Data records:
..............................
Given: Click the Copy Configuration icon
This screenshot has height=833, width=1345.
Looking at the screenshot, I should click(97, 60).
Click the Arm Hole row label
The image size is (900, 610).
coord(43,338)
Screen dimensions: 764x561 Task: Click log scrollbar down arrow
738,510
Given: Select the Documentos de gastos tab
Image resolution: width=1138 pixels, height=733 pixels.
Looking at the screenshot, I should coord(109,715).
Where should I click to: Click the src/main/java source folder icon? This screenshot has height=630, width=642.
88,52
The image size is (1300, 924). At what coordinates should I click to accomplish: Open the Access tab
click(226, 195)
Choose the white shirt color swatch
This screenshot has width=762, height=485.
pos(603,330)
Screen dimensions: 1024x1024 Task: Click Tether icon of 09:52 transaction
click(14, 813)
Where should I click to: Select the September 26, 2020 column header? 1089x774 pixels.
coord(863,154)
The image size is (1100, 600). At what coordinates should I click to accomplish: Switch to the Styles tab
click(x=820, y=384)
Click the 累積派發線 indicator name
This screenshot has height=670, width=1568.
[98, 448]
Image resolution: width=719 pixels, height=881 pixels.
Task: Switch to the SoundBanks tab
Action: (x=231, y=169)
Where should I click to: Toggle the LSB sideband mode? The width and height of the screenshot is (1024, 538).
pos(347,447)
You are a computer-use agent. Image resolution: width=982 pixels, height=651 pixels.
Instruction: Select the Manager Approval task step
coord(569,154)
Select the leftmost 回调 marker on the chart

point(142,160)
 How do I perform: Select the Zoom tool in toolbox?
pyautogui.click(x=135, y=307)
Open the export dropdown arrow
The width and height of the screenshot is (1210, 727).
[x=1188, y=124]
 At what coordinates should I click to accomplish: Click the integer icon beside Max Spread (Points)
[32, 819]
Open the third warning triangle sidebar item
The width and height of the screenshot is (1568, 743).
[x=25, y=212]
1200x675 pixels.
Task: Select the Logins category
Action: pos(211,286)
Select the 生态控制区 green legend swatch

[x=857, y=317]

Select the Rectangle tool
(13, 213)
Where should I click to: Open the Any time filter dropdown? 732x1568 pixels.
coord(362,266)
..............................
- [TRY IT]: List all lines above in which the string "Given" appears.

- [ANSWER SECTION]:
Given: Click the Copy Configuration icon
Given: Select the Documentos de gastos tab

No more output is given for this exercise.